Here in Olympia, by the time the furiously cold weather arrived, we were in the tight warmth of our circle, trusting one another with the voice of practice. It was an excellent retreat with the key word, "willingness." From the very first moment, people stepped into the vessel of the tradition and we successfully navigated the waters moment by moment. There was no questioning the nature of the tradition, the origins of bowing, the ritual of Oryoki, the way of Dokusan. No, no. It was embracing all of it with willing joy and a sense of celebration.
At the same time, we each had our own "stuff" to deal with: facing the demands of the schedule, feeling tired at times, aching knees and backs, food that might not agree, being woken at night by the movement of others, and how these things impacted the emotional body and impinged on practice. Yes, we each had our life issues, our own body of work to deal with and yet, in this retreat, this too was taken up with willingness.

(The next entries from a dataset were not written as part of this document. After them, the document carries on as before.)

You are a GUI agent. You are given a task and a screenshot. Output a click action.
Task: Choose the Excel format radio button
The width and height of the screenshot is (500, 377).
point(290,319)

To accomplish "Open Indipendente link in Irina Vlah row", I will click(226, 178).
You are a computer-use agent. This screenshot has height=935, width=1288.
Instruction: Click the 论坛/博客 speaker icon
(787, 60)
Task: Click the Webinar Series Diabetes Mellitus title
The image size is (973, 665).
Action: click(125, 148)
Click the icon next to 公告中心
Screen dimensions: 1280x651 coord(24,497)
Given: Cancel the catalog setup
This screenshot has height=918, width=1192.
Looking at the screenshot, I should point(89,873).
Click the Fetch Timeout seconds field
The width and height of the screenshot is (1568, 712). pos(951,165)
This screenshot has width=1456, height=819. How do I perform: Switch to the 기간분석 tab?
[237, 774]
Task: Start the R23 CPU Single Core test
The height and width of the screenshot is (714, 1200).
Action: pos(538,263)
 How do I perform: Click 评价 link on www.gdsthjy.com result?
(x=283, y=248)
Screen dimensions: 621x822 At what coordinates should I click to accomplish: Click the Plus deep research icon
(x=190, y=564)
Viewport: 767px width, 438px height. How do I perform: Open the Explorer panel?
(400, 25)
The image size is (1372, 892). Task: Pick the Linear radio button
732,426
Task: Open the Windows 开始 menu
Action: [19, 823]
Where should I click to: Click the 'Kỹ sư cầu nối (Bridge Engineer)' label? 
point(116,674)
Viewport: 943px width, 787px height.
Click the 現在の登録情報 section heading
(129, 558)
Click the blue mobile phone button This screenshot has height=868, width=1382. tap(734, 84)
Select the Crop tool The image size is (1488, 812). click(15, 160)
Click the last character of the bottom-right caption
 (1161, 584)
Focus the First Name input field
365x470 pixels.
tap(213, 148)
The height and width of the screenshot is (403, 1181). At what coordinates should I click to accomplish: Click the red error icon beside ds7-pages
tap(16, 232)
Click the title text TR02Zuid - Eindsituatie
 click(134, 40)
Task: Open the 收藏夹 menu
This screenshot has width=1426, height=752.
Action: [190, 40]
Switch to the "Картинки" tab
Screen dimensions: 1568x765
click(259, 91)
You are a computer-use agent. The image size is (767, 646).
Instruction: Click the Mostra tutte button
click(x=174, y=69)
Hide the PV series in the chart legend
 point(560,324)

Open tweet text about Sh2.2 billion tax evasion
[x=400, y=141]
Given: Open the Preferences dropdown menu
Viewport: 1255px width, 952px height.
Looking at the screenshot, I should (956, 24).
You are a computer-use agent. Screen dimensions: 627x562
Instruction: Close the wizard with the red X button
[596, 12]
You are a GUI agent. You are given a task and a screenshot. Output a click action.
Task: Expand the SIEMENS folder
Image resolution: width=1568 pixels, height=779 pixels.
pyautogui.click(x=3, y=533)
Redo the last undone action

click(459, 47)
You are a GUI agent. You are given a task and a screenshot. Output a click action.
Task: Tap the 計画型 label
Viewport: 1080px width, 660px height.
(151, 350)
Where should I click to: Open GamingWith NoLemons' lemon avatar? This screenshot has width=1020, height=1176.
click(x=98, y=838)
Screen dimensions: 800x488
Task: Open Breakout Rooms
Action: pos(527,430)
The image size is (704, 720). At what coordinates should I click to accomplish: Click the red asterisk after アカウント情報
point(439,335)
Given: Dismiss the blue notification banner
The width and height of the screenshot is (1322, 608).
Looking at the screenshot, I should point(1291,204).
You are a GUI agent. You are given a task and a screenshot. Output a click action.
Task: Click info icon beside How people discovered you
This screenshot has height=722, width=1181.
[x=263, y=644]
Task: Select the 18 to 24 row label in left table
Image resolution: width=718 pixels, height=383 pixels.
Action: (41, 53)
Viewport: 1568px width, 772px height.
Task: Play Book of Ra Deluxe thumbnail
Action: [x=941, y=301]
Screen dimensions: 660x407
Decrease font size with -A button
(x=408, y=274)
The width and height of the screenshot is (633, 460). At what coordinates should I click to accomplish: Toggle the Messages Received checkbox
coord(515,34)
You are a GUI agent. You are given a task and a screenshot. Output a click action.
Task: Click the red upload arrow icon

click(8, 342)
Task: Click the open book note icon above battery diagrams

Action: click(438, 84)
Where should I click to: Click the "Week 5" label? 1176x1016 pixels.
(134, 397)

This tells us something about the questioning mind which is necessary to critical development in Zen practice. Critical development means the ability to see into the nature of practice, to see into our own entanglements, to bring wisdom to bear in our progress toward polishing our character, to learn to uncover the roots of Dharma in the texts. Critical development refers to things of this nature. Critical development is different from criticism. Criticism can be a destructive bent that questions the tradition in ways that can be negative. While questions of tradition and the way of practice may enter critical thinking, if criticism overtakes the questioning mind, the tradition and those practicing suffer because the underpinnings that hold us together are peeled away. Dogen Zenji reminds us again and again that practice itself is Awakening. So, if we begin to criticize the very practice itself in destructive ways, then we are tearing at the appearance of Buddha, the manifestation of Dharma, the expression of Sangha.
It's fair to say that Zen practice is not for everyone. If we find ourselves criticizing bowing, criticizing rituals, criticizing the tradition, then we have to consider whether we have fallen into criticism as a personal or cultural habit and we need to root it out, or whether deep down at that root level, Zen practice may not be for us. Perhaps the mind is too itchy when it isn't at home. And who are we to change a tradition of 2500 years when we've only been practicing one or two years? It's best not to destroy the beauty of the tradition for others and to step aside where we can observe and examine ourselves quietly in this regard.
This sesshin demonstrated the beauty of critical development in people's practice in the zendo and in their daily lives. Because we manifested this completely as a Sangha, we were able to feel ourselves move as a single body at times even when we were moving through different tasks. Noble silence was honored and the work of 'being solitude' itself within the Sangha was willingly practiced.
To unfold the sesshin for oneself and for one another with open willingness is a gift of generosity which is the first and most necessary virtue. I'm honored to have been among the fine people who gave up their lives for the period of this sesshin, and who together, step by step, showed the Way.